Le dernier cours de la journée touchait bientôt à sa fin. Je me tendais à mesure que les minutes défilaient, redoutant mes retrouvailles avec Uriel. Maintenant que le doute planait, je craignais que le moindre instant passé en sa compagnie ne me mette en mauvaise posture.
Je n'étais pas prêt à révéler que je l'aimais. J'avais encore du mal à me l'avouer, à l'accepter. Trop effrayé à l'idée de le perdre... C'était un sacrifice auquel je ne pouvais consentir. Je préférais me mentir lamentablement, jusqu'à ce que ces mensonges se mutent en vérité.
Alors là, peut-être, je dis bien PEUT-ÊTRE, que je le lui avouerais. Il serait étonné dans un premier temps puis nous en ririons, nous rappelant de tous les moments passés ensemble sous un point de vue différent.
Cette perspective était cependant encore loin de notre situation actuelle.
Mes sentiments n'était pas une amourette passée dont je pouvais me moquer. Ils étaient bels et bien présents, dominant le moindre de mes jugements, de mes actes et de mes pensées. Ils me tourmentaient encore alors que je m'avançais vers Uriel. Il m'attendait patiemment devant le lycée, accompagné de Jacob qui avait été le premier à sortir de classe.
— Tu attends Gavyn ?
— Non non, je joue au poteau, soupira Uriel.
— Je suis là.Mes deux amis se tournèrent vers moi simultanément.
— Ça va ?
Je hochai doucement la tête.
— Et toi ?
Comme depuis hier soir, Uriel se contenta de sourire, et je dus me satisfaire de cette réponse.
— Uriel ?
— ¿Que? souffla-t-il en se tournant vers Jacob.Pour une raison inconnue, Uriel semblait épuisé, presque agacé.
— Tout va bien avec Isis ?
Je maudis intérieurement Jacob pour lui avoir posé cette question, pour avoir évoqué le nom d'une personne dont j'espérais le moins entendre en ce moment, en dépit de la reconnaissance que j'avais pour elle.
— Pourquoi tu demandes ?
— Juste comme ça ? On ne l'a plus vue depuis un certain temps alors...Les sourcils de mon ami se froncèrent légèrement. Je le vis serrer les dents puis déglutir avant de soupirer profondément.

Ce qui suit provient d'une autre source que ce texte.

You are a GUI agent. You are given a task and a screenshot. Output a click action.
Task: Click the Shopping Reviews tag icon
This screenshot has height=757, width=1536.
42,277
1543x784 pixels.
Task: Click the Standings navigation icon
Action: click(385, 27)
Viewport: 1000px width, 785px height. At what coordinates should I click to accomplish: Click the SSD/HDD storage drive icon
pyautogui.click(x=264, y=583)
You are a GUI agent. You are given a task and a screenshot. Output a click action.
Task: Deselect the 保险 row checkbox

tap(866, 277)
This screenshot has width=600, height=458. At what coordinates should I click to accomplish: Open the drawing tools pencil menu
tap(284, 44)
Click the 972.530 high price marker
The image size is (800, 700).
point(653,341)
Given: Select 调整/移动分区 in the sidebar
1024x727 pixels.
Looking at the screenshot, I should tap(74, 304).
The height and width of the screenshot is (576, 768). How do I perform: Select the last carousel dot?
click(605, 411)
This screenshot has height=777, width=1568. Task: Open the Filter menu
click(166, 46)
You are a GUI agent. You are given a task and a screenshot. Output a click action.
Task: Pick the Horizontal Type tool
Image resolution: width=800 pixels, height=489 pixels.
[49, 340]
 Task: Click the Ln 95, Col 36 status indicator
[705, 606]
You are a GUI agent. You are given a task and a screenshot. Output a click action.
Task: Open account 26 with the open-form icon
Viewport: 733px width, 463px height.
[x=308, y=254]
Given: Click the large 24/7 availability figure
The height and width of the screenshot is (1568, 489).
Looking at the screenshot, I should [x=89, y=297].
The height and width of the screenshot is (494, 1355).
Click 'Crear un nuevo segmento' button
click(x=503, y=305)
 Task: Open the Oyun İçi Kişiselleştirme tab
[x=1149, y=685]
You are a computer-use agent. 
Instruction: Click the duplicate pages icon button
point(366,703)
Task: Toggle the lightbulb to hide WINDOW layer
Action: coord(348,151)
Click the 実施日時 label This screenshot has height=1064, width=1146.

— On... On n'est plus ensemble.
— Quoi ? m'exclamai-je. Comment ça se fait ? Pourquoi ?Il haussa juste une épaule et ce fut à mon tour de froncer les sourcils.
Ce n'était pas la première fois qu'Uriel se séparait de quelqu'un mais, en temps normal, il me parlait de ses relations fréquemment et je savais que la fin approchait à la façon dont il s'exprimait sur le sujet, ou quand il m'avouait honnêtement qu'il voulait en finir.
Mais cette fois-ci, rien ! Pas une plainte. Pas un mécontentement. Pas une dispute. Il n'y avait rien eu ! Le peu de temps passé avec eux m'avait assuré que leur relation se portait bien. Qu'avais-je loupé qu'Uriel ne m'avait pas dit ?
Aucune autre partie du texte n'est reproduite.